ArtemiFlow
- Industry: Biotechnology
- Founded: 2012
- Founder: Peter Seeberger
- Headquarters: Potsdam
- Key people: Adam Maust (CEO)
- Website: www.artemiflow.com

= ArtemiFlow =

German biotechnology company

ArtemiFlow is a biotechnology company, founded in 2012 by Peter Seeberger. The company produces and sells pharmaceutical drugs containing the active ingredient artemisinin and its derivatives to fight malaria, cancer and other diseases. The company is headquartered in Potsdam, Germany. As of 2025, Adam Maust is the CEO of ArtemiFlow.

== Science and development ==
Seeberger developed a process to produce artemisinin in large quantities in a cost-effective and environmentally friendly way, especially to meet the needs of developing countries. This was an alternative to Sanofi's genetic engineering process.

Initial difficulties were the large-scale implementation of the manufacturing process, the cultivation of annual mugwort in Vietnam and the financing of the start-up. According to the first CEO Dirk Pohlmann, the company was hoping for support from the Bill and Melinda Gates Foundation. The latter supported competing products from the Sanofi company made from genetically modified yeast. According to Pohlmann's account, the foundation's monopoly position in funding the international fight against malaria made it difficult for ArtemiFlow to gain a foothold. In addition, simply announcing synthetic production dropped prices for producers, so less artemisinin was expected to be produced.

ArtemiFlow partnered with the University of Kentucky in 2018. Researchers at the university grew Artemisia annua, which fights malaria, as part of the partnership.

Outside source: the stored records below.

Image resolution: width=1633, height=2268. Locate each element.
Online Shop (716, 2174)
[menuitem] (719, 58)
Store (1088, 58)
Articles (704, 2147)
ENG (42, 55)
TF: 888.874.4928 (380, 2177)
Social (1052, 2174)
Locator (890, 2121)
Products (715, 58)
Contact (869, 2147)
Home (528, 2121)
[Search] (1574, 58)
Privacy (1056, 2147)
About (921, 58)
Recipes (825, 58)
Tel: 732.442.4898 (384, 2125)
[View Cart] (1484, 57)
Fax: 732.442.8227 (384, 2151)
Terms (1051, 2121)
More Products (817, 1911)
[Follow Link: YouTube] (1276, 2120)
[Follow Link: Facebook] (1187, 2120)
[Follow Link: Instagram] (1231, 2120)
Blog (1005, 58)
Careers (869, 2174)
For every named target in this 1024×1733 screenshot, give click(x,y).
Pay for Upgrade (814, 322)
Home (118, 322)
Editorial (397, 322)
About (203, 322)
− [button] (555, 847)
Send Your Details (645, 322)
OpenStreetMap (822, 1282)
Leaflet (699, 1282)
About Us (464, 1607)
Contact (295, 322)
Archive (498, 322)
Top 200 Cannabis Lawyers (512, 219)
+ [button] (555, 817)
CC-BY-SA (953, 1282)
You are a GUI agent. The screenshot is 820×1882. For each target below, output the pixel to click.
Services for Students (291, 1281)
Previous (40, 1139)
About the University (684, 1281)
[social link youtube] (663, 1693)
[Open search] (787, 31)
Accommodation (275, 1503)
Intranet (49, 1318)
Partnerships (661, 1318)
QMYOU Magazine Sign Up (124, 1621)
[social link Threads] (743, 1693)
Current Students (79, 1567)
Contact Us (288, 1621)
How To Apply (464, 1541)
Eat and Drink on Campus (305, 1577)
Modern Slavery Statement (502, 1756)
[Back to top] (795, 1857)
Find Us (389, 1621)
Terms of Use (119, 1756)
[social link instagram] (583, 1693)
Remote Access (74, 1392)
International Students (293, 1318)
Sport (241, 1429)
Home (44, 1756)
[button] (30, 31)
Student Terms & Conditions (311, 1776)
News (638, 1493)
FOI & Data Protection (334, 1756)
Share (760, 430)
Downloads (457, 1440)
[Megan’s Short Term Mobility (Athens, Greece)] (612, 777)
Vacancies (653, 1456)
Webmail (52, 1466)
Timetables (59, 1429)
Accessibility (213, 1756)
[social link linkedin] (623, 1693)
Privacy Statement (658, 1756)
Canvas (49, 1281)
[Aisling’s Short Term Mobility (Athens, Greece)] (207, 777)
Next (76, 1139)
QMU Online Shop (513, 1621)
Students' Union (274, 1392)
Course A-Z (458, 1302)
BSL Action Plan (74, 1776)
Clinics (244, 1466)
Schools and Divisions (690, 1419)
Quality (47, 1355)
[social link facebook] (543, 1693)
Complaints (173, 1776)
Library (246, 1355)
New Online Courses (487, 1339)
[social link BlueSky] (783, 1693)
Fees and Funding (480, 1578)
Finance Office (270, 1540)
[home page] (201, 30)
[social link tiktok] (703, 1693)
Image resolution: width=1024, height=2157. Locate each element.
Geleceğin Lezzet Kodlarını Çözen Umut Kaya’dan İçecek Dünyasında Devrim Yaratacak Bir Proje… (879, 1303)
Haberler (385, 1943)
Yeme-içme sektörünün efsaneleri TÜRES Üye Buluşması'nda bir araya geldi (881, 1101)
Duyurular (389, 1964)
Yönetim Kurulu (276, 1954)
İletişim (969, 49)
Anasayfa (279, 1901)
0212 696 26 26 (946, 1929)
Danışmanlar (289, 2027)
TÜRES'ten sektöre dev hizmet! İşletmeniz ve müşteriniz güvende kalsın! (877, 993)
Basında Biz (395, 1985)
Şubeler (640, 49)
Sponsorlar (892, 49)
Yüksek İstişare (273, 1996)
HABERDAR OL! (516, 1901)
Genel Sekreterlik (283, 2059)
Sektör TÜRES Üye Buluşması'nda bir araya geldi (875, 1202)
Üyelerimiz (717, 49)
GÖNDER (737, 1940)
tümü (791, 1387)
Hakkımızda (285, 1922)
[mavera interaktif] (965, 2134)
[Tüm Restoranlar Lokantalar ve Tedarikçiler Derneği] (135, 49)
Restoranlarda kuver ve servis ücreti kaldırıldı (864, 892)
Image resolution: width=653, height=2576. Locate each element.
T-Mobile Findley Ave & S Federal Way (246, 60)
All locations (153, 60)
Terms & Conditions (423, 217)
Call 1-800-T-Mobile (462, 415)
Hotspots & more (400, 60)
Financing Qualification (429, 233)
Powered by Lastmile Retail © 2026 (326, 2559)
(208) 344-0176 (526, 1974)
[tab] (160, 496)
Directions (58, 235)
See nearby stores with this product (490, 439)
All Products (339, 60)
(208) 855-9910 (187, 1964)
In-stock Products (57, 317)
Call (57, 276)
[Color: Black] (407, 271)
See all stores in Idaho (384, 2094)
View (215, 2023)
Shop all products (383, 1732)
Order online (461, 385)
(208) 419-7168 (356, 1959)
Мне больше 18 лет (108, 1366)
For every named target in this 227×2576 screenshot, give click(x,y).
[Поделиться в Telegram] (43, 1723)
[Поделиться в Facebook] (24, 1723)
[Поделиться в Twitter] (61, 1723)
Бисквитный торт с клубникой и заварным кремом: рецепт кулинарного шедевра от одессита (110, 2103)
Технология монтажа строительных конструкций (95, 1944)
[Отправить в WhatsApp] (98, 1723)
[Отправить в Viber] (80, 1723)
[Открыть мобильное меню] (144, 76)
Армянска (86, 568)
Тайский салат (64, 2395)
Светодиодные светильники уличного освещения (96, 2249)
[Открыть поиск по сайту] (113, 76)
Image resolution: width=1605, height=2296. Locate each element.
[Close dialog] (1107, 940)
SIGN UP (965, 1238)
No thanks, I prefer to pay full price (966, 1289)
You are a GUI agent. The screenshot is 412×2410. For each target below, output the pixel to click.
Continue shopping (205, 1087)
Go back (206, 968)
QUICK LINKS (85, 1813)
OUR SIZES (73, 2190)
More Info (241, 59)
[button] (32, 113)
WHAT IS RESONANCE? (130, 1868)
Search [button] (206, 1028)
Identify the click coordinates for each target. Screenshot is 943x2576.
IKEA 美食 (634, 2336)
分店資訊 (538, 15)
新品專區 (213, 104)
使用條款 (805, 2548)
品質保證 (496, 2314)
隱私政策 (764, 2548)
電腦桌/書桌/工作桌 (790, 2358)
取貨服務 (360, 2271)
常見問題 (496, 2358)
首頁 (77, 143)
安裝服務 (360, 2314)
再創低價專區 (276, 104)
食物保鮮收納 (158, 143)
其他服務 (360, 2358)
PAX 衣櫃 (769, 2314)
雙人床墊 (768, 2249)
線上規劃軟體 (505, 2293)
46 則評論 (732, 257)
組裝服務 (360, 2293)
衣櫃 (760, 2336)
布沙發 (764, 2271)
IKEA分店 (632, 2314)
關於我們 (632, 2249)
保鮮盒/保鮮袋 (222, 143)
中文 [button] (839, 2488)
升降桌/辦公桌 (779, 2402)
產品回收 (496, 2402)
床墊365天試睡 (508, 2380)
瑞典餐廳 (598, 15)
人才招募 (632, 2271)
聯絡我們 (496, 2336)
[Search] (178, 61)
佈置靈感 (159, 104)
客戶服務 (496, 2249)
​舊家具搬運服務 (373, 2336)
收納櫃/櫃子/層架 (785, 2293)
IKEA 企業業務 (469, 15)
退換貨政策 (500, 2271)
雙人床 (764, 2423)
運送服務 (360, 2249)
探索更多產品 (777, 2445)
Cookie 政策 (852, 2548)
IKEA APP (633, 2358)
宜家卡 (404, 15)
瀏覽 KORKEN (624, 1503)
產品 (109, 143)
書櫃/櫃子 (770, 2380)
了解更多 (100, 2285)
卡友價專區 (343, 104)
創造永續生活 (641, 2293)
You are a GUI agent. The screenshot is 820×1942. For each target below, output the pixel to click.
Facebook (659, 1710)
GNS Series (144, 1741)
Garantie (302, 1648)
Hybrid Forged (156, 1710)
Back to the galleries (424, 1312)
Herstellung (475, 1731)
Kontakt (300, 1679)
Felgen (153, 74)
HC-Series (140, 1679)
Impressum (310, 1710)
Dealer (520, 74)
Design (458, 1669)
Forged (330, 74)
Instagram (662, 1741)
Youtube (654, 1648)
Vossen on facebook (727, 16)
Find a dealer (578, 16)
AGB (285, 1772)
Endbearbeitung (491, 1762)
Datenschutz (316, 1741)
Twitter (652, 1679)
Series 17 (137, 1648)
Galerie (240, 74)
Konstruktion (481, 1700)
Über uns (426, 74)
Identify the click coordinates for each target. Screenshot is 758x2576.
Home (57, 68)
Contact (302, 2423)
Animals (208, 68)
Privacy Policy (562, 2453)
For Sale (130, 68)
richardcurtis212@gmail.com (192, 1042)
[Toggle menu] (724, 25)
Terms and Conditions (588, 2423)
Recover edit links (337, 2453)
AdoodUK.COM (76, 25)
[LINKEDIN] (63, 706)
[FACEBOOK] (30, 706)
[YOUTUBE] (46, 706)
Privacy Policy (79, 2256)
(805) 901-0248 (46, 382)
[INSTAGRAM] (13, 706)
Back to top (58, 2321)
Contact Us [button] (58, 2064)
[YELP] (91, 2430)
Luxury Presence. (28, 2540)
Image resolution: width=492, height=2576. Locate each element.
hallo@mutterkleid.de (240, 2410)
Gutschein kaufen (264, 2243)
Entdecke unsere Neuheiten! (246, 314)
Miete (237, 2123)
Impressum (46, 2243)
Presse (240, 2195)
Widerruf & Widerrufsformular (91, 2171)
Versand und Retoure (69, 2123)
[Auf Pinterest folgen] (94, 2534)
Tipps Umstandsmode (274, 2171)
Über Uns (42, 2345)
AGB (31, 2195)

Artemiflow developed a reactor for novel artemisinin production and developed higher-yielding plants in Kentucky in collaboration with the university.The new chemical production process is the first example of how not only the starting materials for making a drug or natural product are derived from plants. The catalyst, the tool that drives the reaction, also comes directly from plants.

In 2020, the university and Artemiflow partnered on a clinical study to test the plant and its anti-cancer effects.

For developing the new process, Seeberger, Kerry Gilmore, and Andreas Seidel-Morgenstern were awarded the 2021 Science Prize for "Affordable Green Chemistry" by the American Chemical Society.

== COVID-19 ==
Production on the potential use of artemisin against COVID-19 was controversial, in part because of possible conflicts of interest owing to Seeberger's leadership of ArtemiLife. The critical article in the SZ was answered by an article in the German magazine Focus.